Darilaut – Pengelolaan ketahanan air, ketersediaan pangan dan kemandirian energi sangat penting tidak hanya sekarang, namun juga di masa mendatang.
Terjangan pandemi Covid-19 saat ini ini telah mempengaruhi pencapaian target Sustainable Development Goals (SGDs) Indonesia. Terutama dalam upaya menjamin ketahanan air, pangan maupun energi secara nasional.
Saat membuka webinar regional bertema “Water – Food – Energy Security Towards SDGS in New Normal Era”, Kamis (23/7), Kepala Lembaga Ilmu Pengetahuan Indonesia (LIPI), Laksana Tri Handoko mengatakan, perlu dilakukan penataan, tata kelola, dan koordinasi ulang untuk mencapai target SDGs tersebut.
Menurut Handoko, kolaborasi webinar antara Asia Pacific Centre for Ecohydrology (APCE)-LIPI dengan Direktorat Pembangunan Ekonomi dan Lingkungan Hidup, Kementerian Luar Negeri dilakukan untuk memahami hubungan tiga sektor ketahanan air, pangan maupun energi guna mendukung target pembangunan berkelanjutan selama dan pascapandemi.

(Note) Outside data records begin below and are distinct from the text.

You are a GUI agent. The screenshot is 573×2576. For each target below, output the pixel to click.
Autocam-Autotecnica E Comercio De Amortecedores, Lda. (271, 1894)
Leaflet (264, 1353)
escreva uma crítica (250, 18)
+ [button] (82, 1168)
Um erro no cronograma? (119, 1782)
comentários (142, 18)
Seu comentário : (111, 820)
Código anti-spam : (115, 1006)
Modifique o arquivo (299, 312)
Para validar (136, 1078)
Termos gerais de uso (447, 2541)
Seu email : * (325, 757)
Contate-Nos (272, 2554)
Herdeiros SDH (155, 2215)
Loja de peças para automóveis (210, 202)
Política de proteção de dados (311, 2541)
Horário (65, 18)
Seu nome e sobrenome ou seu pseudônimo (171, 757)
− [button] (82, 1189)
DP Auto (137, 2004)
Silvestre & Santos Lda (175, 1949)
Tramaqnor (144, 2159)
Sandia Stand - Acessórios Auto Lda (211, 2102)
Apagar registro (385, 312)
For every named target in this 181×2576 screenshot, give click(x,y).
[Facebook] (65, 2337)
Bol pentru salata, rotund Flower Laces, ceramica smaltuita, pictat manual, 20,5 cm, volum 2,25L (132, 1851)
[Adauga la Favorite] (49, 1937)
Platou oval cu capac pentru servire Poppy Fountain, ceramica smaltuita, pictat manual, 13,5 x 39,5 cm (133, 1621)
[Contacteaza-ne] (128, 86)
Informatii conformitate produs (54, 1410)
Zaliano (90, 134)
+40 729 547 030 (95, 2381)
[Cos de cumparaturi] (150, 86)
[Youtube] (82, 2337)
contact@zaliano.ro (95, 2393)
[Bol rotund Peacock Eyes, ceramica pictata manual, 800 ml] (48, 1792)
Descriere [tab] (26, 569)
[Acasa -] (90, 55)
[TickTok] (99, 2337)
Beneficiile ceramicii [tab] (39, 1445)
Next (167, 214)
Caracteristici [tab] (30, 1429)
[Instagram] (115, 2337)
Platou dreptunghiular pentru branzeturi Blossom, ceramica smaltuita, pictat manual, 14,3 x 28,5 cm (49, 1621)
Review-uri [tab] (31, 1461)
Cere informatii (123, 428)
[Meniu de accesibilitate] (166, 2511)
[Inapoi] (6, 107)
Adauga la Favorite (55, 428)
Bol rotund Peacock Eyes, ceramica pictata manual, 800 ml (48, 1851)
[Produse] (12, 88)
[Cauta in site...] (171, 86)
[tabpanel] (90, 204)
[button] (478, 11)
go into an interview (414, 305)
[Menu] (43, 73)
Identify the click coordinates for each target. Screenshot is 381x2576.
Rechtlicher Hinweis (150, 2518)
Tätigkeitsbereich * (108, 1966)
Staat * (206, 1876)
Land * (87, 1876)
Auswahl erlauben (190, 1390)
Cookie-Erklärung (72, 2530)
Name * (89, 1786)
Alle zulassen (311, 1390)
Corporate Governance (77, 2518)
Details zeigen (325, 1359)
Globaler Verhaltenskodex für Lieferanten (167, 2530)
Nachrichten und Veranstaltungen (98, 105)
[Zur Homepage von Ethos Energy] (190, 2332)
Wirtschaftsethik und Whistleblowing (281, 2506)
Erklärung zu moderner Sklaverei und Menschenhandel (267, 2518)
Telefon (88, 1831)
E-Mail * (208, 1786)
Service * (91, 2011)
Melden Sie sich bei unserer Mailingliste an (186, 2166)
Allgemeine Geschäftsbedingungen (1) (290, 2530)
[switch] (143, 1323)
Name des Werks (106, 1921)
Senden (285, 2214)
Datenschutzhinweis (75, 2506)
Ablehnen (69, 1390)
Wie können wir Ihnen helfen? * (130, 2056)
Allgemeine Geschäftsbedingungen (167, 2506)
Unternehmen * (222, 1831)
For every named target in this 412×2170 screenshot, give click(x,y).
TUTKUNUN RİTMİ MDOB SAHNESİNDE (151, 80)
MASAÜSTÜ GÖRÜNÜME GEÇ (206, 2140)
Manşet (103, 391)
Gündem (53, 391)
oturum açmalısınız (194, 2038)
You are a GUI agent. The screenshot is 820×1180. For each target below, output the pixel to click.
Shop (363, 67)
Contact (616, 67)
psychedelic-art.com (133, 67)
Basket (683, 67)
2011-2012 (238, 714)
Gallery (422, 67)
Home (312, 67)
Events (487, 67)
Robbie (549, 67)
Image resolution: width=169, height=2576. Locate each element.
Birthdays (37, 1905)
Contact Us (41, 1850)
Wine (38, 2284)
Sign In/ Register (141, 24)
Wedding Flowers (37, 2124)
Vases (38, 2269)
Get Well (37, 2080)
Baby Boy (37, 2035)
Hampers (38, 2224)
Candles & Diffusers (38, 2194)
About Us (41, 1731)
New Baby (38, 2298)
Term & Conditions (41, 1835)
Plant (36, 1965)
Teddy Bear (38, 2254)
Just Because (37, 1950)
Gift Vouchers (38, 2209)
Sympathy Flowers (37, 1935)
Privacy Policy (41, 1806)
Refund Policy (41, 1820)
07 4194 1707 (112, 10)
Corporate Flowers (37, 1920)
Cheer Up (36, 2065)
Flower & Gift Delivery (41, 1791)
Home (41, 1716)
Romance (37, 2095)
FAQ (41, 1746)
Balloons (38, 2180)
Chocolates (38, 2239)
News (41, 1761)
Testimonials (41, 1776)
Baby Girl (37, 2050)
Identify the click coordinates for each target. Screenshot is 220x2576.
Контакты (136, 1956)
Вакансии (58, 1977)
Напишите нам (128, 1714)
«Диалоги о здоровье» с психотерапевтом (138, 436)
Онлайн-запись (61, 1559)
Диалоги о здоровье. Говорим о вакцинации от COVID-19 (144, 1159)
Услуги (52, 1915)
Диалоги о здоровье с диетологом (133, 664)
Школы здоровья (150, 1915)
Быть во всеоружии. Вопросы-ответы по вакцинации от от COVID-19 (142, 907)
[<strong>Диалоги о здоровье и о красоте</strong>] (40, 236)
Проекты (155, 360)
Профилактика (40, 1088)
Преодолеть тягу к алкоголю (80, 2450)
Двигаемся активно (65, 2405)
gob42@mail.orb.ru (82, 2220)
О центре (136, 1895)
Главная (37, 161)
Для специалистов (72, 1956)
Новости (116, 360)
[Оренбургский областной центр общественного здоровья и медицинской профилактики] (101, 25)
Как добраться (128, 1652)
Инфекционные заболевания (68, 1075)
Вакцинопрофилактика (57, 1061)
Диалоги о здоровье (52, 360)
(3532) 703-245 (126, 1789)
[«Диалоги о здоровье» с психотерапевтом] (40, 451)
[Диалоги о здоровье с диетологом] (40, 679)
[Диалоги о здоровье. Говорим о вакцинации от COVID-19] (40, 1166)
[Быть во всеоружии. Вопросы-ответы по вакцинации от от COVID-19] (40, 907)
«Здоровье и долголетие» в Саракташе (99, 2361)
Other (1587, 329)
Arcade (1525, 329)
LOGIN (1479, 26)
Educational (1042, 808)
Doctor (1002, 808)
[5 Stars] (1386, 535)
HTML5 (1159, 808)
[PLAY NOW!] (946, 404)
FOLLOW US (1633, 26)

LIPI, kata Handoko, secara khusus memiliki fokus riset untuk mendukung tiga aspek ketahanan tersebut. Sudah lama topik air dan pangan telah menjadi fokus riset.
LIPI bahkan telah melakukan riset pengelolaan sumber daya air yang berkelanjutan. Riset pangan fokus pada penciptaan nilai tambah dari pangan lokal dari sumber daya alam darat maupun laut. Riset energi fokus pada pengembangan energi berbasis sumber daya alam nabati, dan perkembangan teknologi dengan energi baru terbarukan seperti kendaraan listrik.
Direktur Jenderal Kerja Sama Multilateral Kementerian Luar Negeri, Febrian A Ruddyard mengatakan, seluruh problem yang muncul termasuk masalah air, pangan dan energi perlu segera diatasi. Saat ini adalah dekade untuk aksi pencapaian SDGs 2030.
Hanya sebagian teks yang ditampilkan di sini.